Levaquin OK'd to Treat Plague
The antibacterial agent levofloxacin (Levaquin) has been approved to treat and prevent the plague, the FDA announced.
The drug – already approved for a range of indications – got the nod under the FDA's Animal Efficacy Rule, which allows evidence from animal studies if it is not feasible or ethical to conduct trials in humans, the agency said in a release.
Human trials of the drug would be difficult because the plague – caused by the bacterium Yersinia pestis – is rare, with only 1,000 and 2,000 cases a year around the world.

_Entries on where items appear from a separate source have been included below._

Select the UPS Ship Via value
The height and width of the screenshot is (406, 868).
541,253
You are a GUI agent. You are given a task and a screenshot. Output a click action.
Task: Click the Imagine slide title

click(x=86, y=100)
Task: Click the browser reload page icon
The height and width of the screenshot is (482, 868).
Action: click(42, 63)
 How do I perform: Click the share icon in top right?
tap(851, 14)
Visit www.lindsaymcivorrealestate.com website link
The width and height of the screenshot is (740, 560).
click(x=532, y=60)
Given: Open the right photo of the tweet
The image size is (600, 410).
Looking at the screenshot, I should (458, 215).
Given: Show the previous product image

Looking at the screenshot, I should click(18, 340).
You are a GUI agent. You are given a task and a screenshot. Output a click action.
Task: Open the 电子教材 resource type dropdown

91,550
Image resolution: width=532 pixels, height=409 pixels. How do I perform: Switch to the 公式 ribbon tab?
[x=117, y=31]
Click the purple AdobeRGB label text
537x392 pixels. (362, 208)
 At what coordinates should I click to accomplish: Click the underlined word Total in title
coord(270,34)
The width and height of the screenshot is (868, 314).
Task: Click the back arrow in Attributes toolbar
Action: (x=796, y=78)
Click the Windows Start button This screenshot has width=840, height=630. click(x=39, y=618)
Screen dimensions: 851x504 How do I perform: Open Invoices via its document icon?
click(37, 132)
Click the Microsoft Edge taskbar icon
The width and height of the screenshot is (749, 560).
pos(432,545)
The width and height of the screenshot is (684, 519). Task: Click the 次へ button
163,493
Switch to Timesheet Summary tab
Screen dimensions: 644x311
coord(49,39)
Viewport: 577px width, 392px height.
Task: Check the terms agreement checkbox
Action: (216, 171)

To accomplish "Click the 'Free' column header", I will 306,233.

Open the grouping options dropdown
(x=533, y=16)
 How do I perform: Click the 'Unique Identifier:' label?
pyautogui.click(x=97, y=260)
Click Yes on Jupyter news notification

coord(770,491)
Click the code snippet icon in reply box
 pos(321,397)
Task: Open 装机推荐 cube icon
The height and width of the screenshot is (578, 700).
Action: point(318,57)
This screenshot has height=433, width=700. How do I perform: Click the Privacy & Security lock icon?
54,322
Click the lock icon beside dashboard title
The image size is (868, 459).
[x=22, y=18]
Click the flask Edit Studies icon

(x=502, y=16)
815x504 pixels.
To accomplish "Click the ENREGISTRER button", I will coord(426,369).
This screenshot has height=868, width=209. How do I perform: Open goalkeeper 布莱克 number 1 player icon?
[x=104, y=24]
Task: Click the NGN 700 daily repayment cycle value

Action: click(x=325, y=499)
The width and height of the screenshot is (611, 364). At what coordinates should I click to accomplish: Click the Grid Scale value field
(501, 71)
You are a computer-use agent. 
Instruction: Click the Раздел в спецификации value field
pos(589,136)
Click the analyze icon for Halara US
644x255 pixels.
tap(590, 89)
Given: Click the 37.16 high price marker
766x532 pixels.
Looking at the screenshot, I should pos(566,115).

Earlier this month, an agency of both levofloxacin and ciprofloxacin (Cipro) on the basis of animal studies.
The approval was based on a study in which African green monkeys were infected with Yersinia pestis and randomly given either levofloxacin or placebo for 10 days.
Of the 17 animals that got the drug, 94% survived, the FDA said, compared with none of the animals given placebo.
Known as the Black Death, the lymph node infection was thought to have killed between 30% and 60% of Europe's population.
The bacterium, which is primarily an animal pathogen, can also infect the lungs and the blood of humans -- pneumonic and septicemic plague, respectively.
The approval "broadens the available therapeutic treatments for plague," according to Edward Cox, MD, of the FDAʼs Center for Drug Evaluation and Research.
The agency noted that common side effects of levofloxacin include nausea, headache, diarrhea, insomnia, constipation, and dizziness.
More serious effects, although rare, include tendinitis and tendon rupture, worsening of muscle weakness in people with myasthenia gravis, allergic reactions, liver damage, abnormalities of the blood, effects on the nervous system, and abnormal heart rhythm.